Similarly, we treat a lot of people from the EU via our reciprocal arrangement with other EU countries. So if say, Mr Schmidt comes over on holiday, or for work, gets run over or falls ill with something we will treat him just as you would be treated if you fell off your donkey in Benidorm. Leaving the EU wouldn’t stop people getting sick in another country, it would simply make it harder to claim the money back and a whole lot more annoying for British holidaymakers and probably more expensive via increased insurance premiums.
So what people really mean, when they talk about health tourism, is those people who come here for treatment who don’t plan to pay for it right? The Department of Health estimates that the cost of this sort of healthcare use is between £110 million and £280 million. Sounds like a lot? Like our contribution to EU coffers, it’s all relative.

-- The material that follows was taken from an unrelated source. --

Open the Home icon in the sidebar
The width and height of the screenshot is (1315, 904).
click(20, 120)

The figure is split into two groups:
- People who travel to the UK for acute expensive treatment who go straight to A&E. They cost us and estimated £60-80 million annually.

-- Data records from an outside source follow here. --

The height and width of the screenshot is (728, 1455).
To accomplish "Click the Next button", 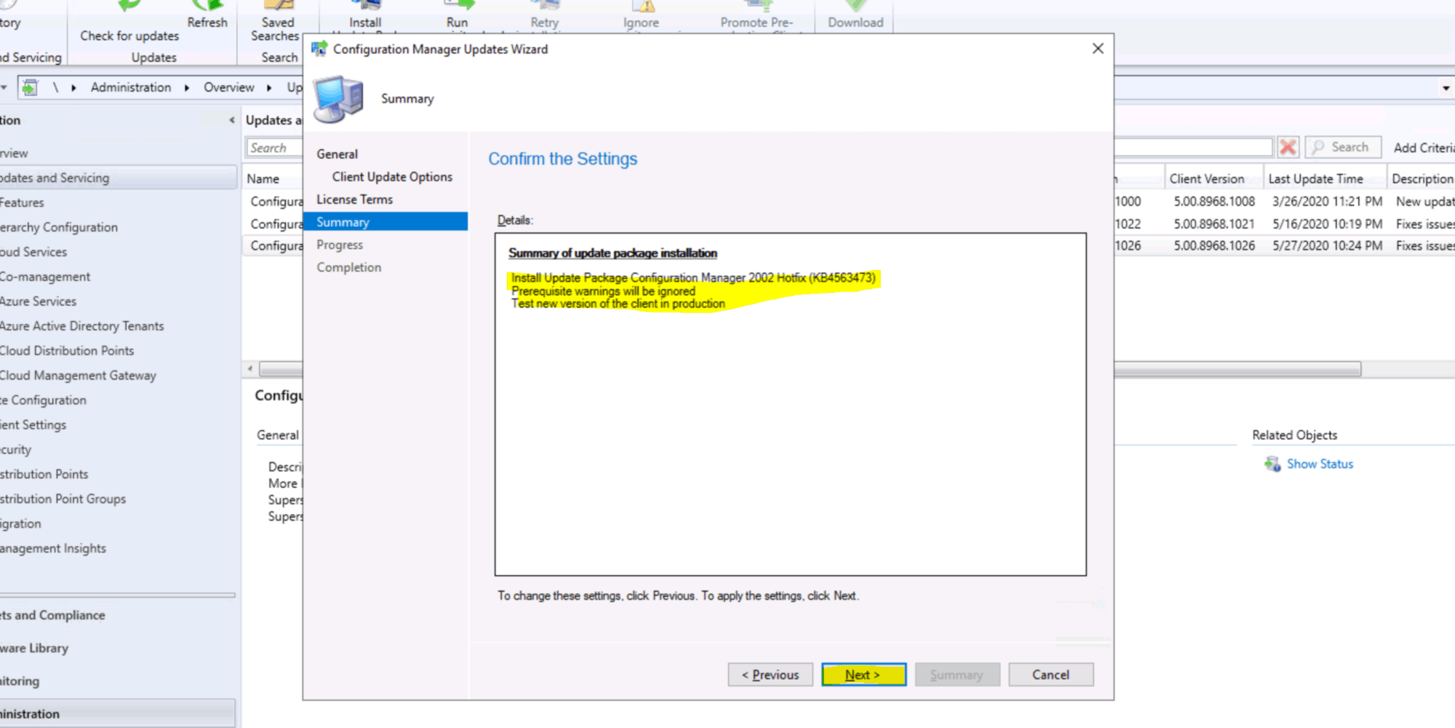I will (x=863, y=675).
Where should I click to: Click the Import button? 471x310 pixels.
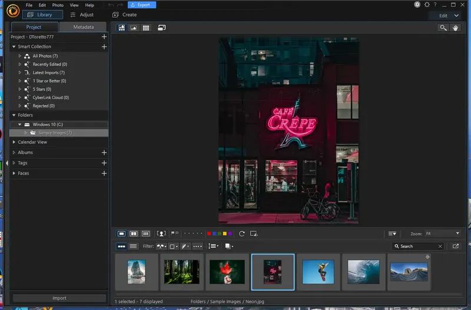(x=59, y=298)
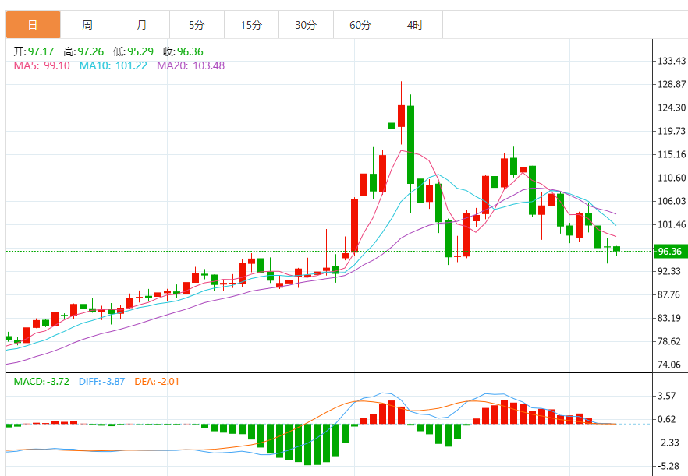Switch to the 周 weekly tab

click(87, 25)
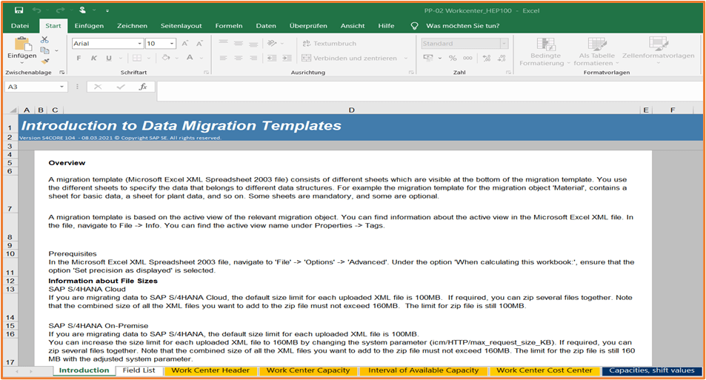This screenshot has height=380, width=706.
Task: Click the Insert Function fx icon
Action: coord(143,87)
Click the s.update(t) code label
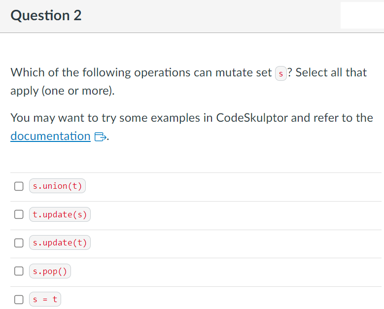Image resolution: width=384 pixels, height=309 pixels. (60, 243)
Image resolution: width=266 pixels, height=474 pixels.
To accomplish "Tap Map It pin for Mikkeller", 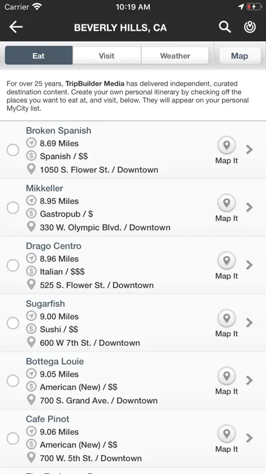I will [x=227, y=203].
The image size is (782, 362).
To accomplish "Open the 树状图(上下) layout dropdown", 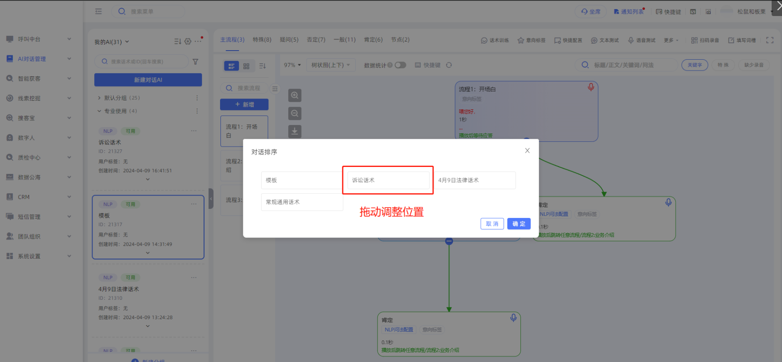I will [331, 65].
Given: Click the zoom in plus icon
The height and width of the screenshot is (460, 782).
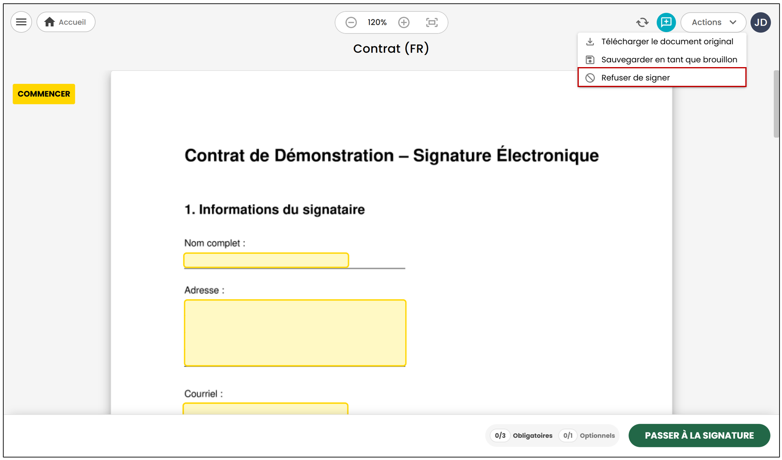Looking at the screenshot, I should pyautogui.click(x=404, y=22).
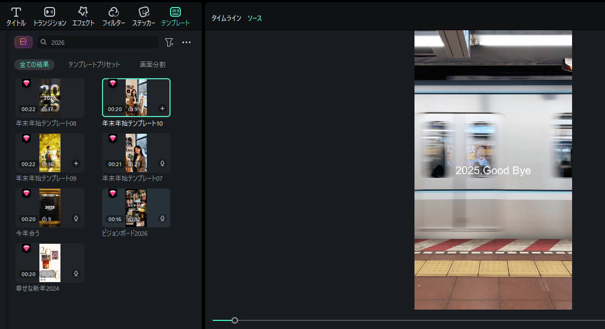Screen dimensions: 605x329
Task: Click the preview playback slider handle
Action: point(235,320)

- Those accessing routine treatment, having been legitimately able to register with a GP and visit on a regular basis, including many British expats by the way, who often should pay but who have an active GP registration. They cost about £50-200 million.
Note that this is for the whole world, not the EU. Still sounds a lot, but a) the cost of clamping down on this exceeds, via admin costs, the amount we lose and b) Overseas visitors account for whopping 0.1% of our total health budget.
TTIP
This is also a biggie, because it’s the argument used by the left to argue against the EU, rather than the right. TTIP as you probably know, is a series of trade negotiations being carried out between the EU and US with the aim of reducing tariffs and the regulatory barriers to trade for big business, making it easier for companies on both sides of the Atlantic to access each other’s markets. The main UK argument against TTIP is that it would allow private firms to bid to run NHS services and enable them to sue the government if it chose to return the services to the public sector.
Firstly, if TTIP ever happens I’ll be gobsmacked. Once an agreement is made, which let’s be honest, is freakin’ years away, it has to be ratified by all member states, who have been known to throw other agreements in the fire after years of work. Secondly, there is no reason to believe the NHS would be at more risk from an EU agreement than it already is from a Tory government. Think about it, if we weren’t in the EU do you think the Tories would hesitate for a second about begging the US for a bilateral trade deal, quite probably on much worse terms for our precious NHS than any EU agreement? And who is it exactly who is leading from the front on a jet propelled steamroller in the NHS privatisation stakes? The Tory government, that’s who. Lastly, the scaremongering from the Brexit camp was pretty comprehensively slam dunked by the EU Trade Commissioner Cecelia Malmstrom last year and the EU produced a handy little mythbuster leaflet too here. We have to be on this from the inside, where at least our Labour MEPs can have some influence. It’s either that or Oliver Letwin will stand a much better chance of having his wish granted.